Nesse ano, eu trouxe temas importantes sobre o assunto, como a relação com as IA’s generativas (aqui) e a manufatura aditiva de alimentos (bem aqui), mas as possibilidades ainda são inúmeras! Será que estamos acompanhando da melhor maneira possível sobre todos esses fenômenos? Como ficará a questão da diplomacia alimentar no ano que vem? Quais novos paradigmas culturais podem surgir dessas novidades? E a relação com as mudanças climáticas?

Não sei responder nenhuma dessas questões. Porém, sei que estarei novamente com vocês, aqui nesse Portal que faz a ciência ficar cada vez mais divertida! Não tem como não fazermos um ano vindouro divertido e caloroso com uma equipe tão amigável à divulgação científica.
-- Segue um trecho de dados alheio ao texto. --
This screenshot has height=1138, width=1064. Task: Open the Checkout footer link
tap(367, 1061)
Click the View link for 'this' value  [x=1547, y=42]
Agradeço a presença de todos os leitores. Que vocês possam ter um feliz natal, e um próspero ano novo! Estarei esperando todos já no início do ano que vem. Até a próxima!

 

Referências
[1]: PONTES, Felipe. Vinícolas devem pagar R$7 milhões por caso de trabalho escravo no RS. Portal Agência Brasil, 10 mar. 2023. Disponível aqui.
[2]: GOMES, Tamiris. Sem dizer uma palavra, motoboy viraliza com vídeo sobre trabalho no iFood. Portal Visão do Corre, 16 mai. 2023. Disponível aqui.
[3]: KONCHINSKI, Vinicius. Reforma tributária propõe dois tipos de cesta básica e cashback em tributo sobre alimento. Portal Brasil de Fato, 26 out. 2023. Disponível aqui.
[4]: BRASIL, Focus. Alerta: Rússia sai do acordo de grãos. Portal Focus Brasil, 24 jul. 2023. Disponível aqui.
[5]: MORENO, Sayonara. MST doa 2 toneladas de alimentos para a população palestina. Portal Radioagência, 20 out. 2023. Disponível aqui.